简体繁体 English

Apache Flink 从文件中加载 ML model

[英]Apache Flink load ML model from file

原文 2020-10-07 15:24:51 9 1 apache-flink/ flink-streaming/ flinkml

I'd like to know if there is a way(or some sort of code example) to load an encoded pre-trained model (written in python) inside a Flink streaming application.我想知道是否有一种方法（或某种代码示例）可以在 Flink 流应用程序中加载经过编码的预训练 model（用 python 编写）。 So I can fit the model using the weights loaded from the file system and the data coming from from stream.所以我可以使用从文件系统加载的权重和来自 stream 的数据来拟合 model。

Thank you in advance先感谢您

1 个解决方案

You can do this in a number of different ways.您可以通过多种不同的方式执行此操作。 Generally, the simplest way would be to simply invoke the code that downloads the model from some external storage like s3 for example in the open method of your function. Then You can use the library of Your choice to load the pre-trained weights and process the data.通常，最简单的方法是简单地调用从一些外部存储（例如 s3）下载 model 的代码，例如在您的 function 的open方法中。然后您可以使用您选择的库来加载预训练的权重和过程数据。 You can look for some inspiration here , this is the code for loading model serialized with protobuf read from Kafka, but You can use it to understand the principles.你可以在这里寻找一些灵感，这是从Kafka读取的用protobuf序列化加载model的代码，但是你可以通过它来理解原理。
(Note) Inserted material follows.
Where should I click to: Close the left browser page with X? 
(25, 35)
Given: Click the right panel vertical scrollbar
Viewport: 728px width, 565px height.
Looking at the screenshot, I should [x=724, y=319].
Normally I wouldn't recommend reading the model from the file system as it's much less flexible and troublesome to maintain.通常我不建议从文件系统读取 model，因为它不太灵活且维护起来麻烦。 But that can be possible too, depending on Your infrastructure setup.但这也是可能的，具体取决于您的基础架构设置。 The only thing, in that case, would be to assert that the file with the model is available on the machine that Pipeline will run on.在这种情况下，唯一的事情就是断言带有 model 的文件在 Pipeline 将运行的机器上可用。